Perselisihan ini menyentuh permusuhan historis antara Tiongkok dan Jepang, serta "ambiguitas strategis" yang telah lama ada mengenai kedaulatan Taiwan yang berpemerintahan sendiri.
Ketegangan saat ini dipicu pada rapat parlemen di Jepang Jumat lalu, ketika seorang anggota parlemen oposisi bertanya kepada Takaichi tentang keadaan di sekitar Taiwan yang dapat dianggap sebagai situasi yang mengancam kelangsungan hidup Jepang.
"Jika ada kapal perang dan penggunaan kekuatan, bagaimana pun Anda memikirkannya, itu bisa menjadi situasi yang mengancam kelangsungan hidup," jawab Takaichi.
"Situasi yang mengancam kelangsungan hidup" adalah istilah hukum dalam undang-undang keamanan Jepang tahun 2015, yang merujuk pada saat serangan bersenjata terhadap sekutunya menimbulkan ancaman eksistensial bagi Jepang. Dalam situasi seperti itu, pasukan bela diri Jepang dapat diaktifkan untuk merespons ancaman tersebut.
Pernyataan Takaichi langsung memicu kemarahan dari Beijing, dengan Kementerian Luar Negeri Tiongkok menyebutnya "mengerikan".
Sabtu lalu, Xue Jian, konsul jenderal Tiongkok di kota Osaka, Jepang, membagikan ulang sebuah artikel berita tentang pernyataan parlemen Takaichi tentang X. Namun ia juga menambahkan komentarnya sendiri bahwa "kepala kotor yang menancap di dalamnya harus dipenggal".

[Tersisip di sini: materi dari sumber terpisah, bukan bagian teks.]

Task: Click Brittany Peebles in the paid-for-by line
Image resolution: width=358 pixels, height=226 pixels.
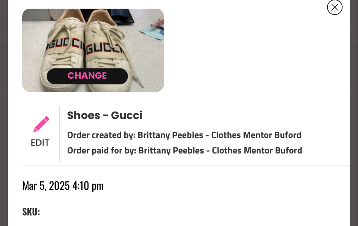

Meskipun maksud dari pernyataan Xue "mungkin tidak jelas", pernyataan tersebut "sangat tidak pantas", kata kepala sekretaris kabinet Jepang, Minoru Kihara, kepada para wartawan pada hari Senin.
Tokyo mengajukan protes kepada Tiongkok atas pernyataan Xue, sementara Beijing mengajukan protesnya sendiri kepada Jepang atas pernyataan Takaichi.
Unggahan Xue telah dihapus - tetapi ketegangan akibat perdebatan sengit tersebut belum mereda.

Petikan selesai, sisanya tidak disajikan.